L’Office national des chemins de fer (ONCF) a consacré une enveloppe budgétaire conséquente à la modernisation, à l’extension et à la maintenance de son système de vidéosurveillance à travers l’ensemble de son réseau de gares et d’infrastructures. Cette opération s’inscrit dans le cadre de l’appel d’offres ouvert n° 25F049, portant sur l’acquisition et l’installation de centaines de caméras aux spécifications techniques avancées, ainsi que sur des prestations de maintenance et de support technique.
Selon les données de l’appel d’offres, le coût prévisionnel global des travaux et services dépasse 21,6 millions de dirhams, soit plus de 2,16 milliards de centimes, répartis autour de trois axes majeurs : l’extension de l’infrastructure de vidéosurveillance, la maintenance du parc existant, et le support technique de la plateforme VMS Milestone.
Le dossier technique précise que le projet comprend l’acquisition et l’installation de centaines de caméras haute définition, parmi lesquelles figurent des caméras extérieures de type Bullet pouvant atteindre une résolution de 8 mégapixels, équipées de systèmes infrarouges pour la surveillance des périmètres extérieurs, ainsi que des caméras de 4 mégapixels destinées aux zones sensibles, notamment les lignes ferroviaires à grande vitesse. Le projet inclut également des caméras à large angle de vision pour couvrir les ateliers, quais, passages et zones périphériques.
Le cahier des charges prévoit aussi des caméras de type DOME, destinées aux espaces intérieurs et extérieurs, avec des résolutions allant de 2 à 8 mégapixels, adaptées aux halls des grandes gares, aux entrepôts, couloirs et entrées. À cela s’ajoutent des caméras multi-capteurs de 12 mégapixels pour les zones complexes, des caméras panoramiques à 360 degrés pour les espaces ouverts, des caméras motorisées de type PTZ pour une surveillance dynamique, ainsi que des caméras thermiques longue portée, conçues pour fonctionner dans des conditions de faible luminosité ou d’obscurité totale.

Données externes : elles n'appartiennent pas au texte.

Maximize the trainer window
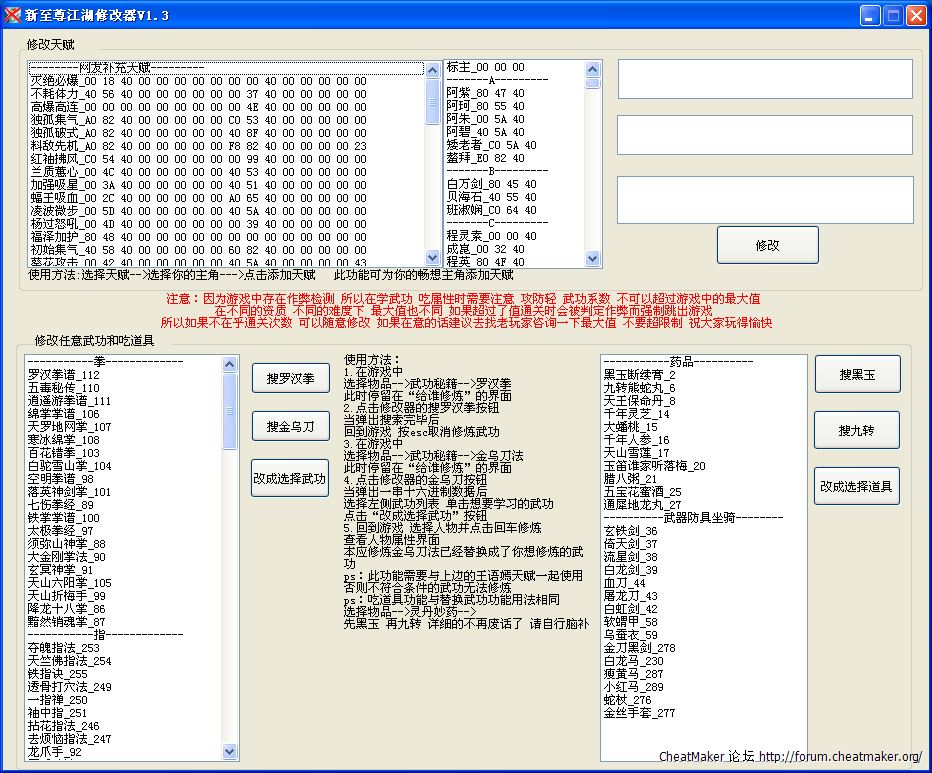The image size is (932, 773). 891,15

Le projet englobe également l’acquisition de centaines de supports de fixation adaptés à différentes configurations (poteaux de grande et petite taille, installations murales, suspendues ou encastrées), ainsi que des convertisseurs Ethernet à fibre optique, des injecteurs d’alimentation électrique PoE de différentes puissances, et 500 licences logicielles Milestone XProtect Corporate destinées à la gestion centralisée du système de vidéosurveillance.

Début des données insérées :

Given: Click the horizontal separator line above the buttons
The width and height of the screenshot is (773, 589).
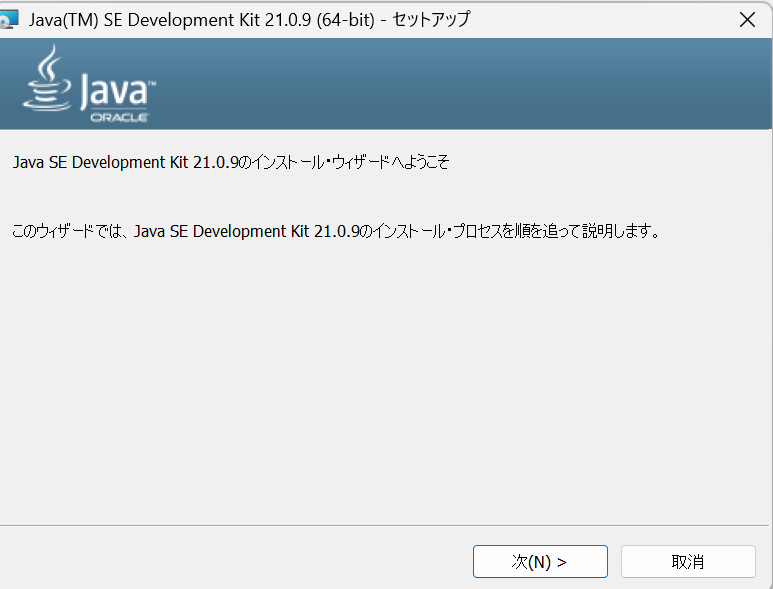Looking at the screenshot, I should [386, 525].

L’appel d’offres ne se limite pas à la fourniture et à l’installation des équipements. Il inclut également la maintenance préventive et corrective, avec des inspections périodiques semestrielles de l’ensemble des caméras et installations, des interventions pour la réparation des pannes et le remplacement des équipements, câbles et accessoires défectueux, ainsi qu’un support technique continu pour la plateforme VMS, ses mises à jour et la gestion des incidents affectant plus de 4 000 caméras et dispositifs connectés au système central.
Des prestations complémentaires sont également prévues, notamment les travaux de câblage, l’installation de boîtiers de protection extérieure, le démontage des équipements obsolètes, ainsi que des programmes de transfert de compétences et de formation au profit des cadres de l’ONCF dans les domaines de l’analyse vidéo et de la gestion des systèmes de surveillance.

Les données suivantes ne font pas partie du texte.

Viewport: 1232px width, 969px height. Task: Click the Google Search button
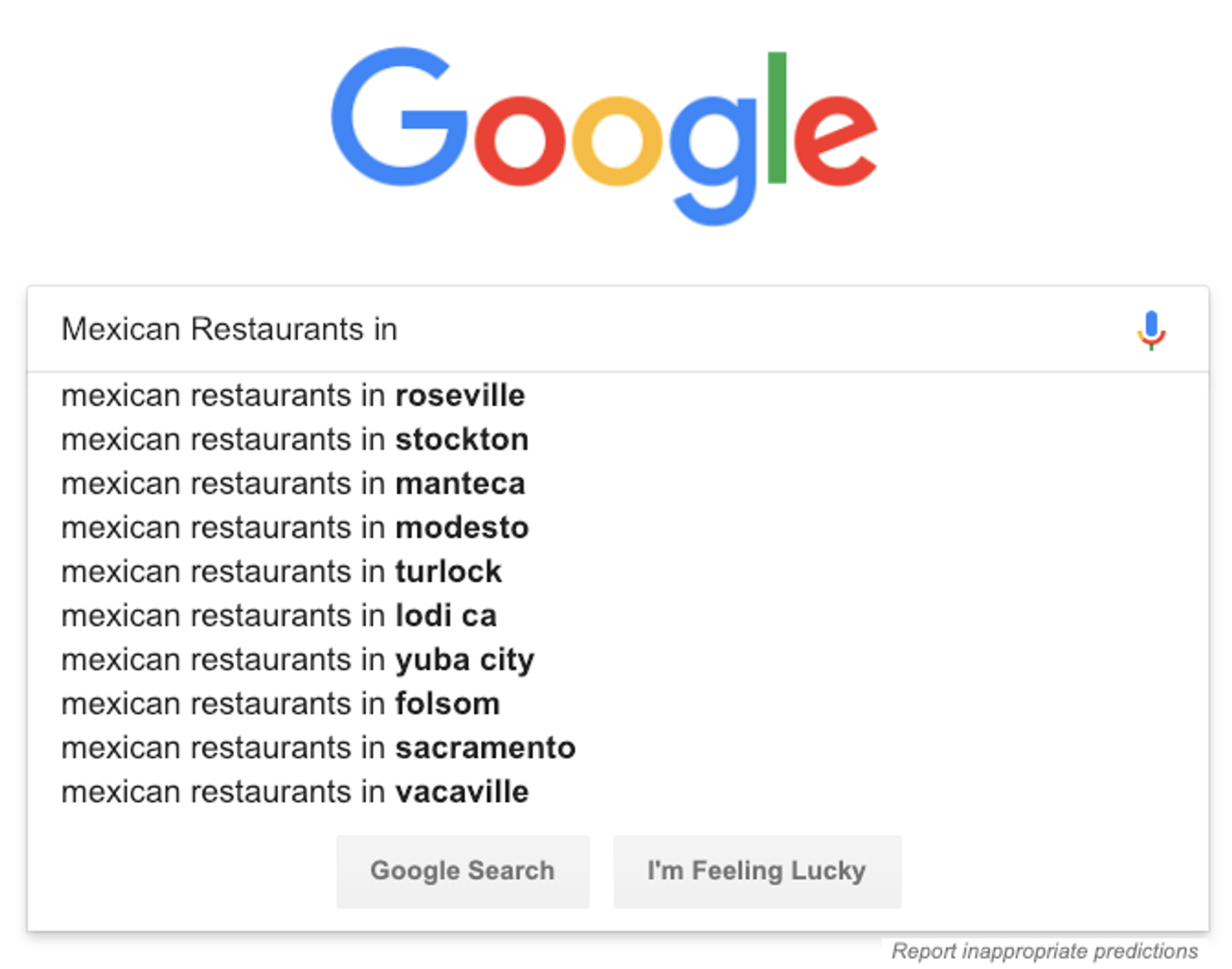pyautogui.click(x=463, y=871)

Dans une lecture critique de l’ampleur de l’enveloppe financière allouée, un expert en systèmes de sécurité et de surveillance numérique, cité par Hashtag, estime qu’un budget dépassant 2,16 milliards de centimes par an classe ce marché parmi les grands marchés publics, appelant ainsi à un niveau élevé de transparence et de concurrence. Il souligne que les prix internationaux des équipements de vidéosurveillance ont connu une baisse notable ces dernières années, ce qui soulève des interrogations quant à la proportionnalité du coût estimatif par rapport au volume des équipements et services requis.
Selon le même expert, le fait de regrouper la fourniture, l’installation, la maintenance et le support technique dans un marché unique pourrait restreindre l’accès de nouveaux opérateurs et contribuer à l’augmentation de la facture finale. Il plaide, à cet égard, pour une segmentation future de ce type de projets, afin de renforcer la concurrence et de mieux préserver les deniers publics.
Cette opération remet ainsi au premier plan le débat public sur l’équilibre entre la nécessité de renforcer la sécurité des infrastructures stratégiques et l’impératif de rationalisation des dépenses publiques et de bonne gouvernance des grands marchés, dans un contexte économique marqué par une pression accrue sur le budget de l’État et des exigences croissantes en matière de transparence et de redevabilité.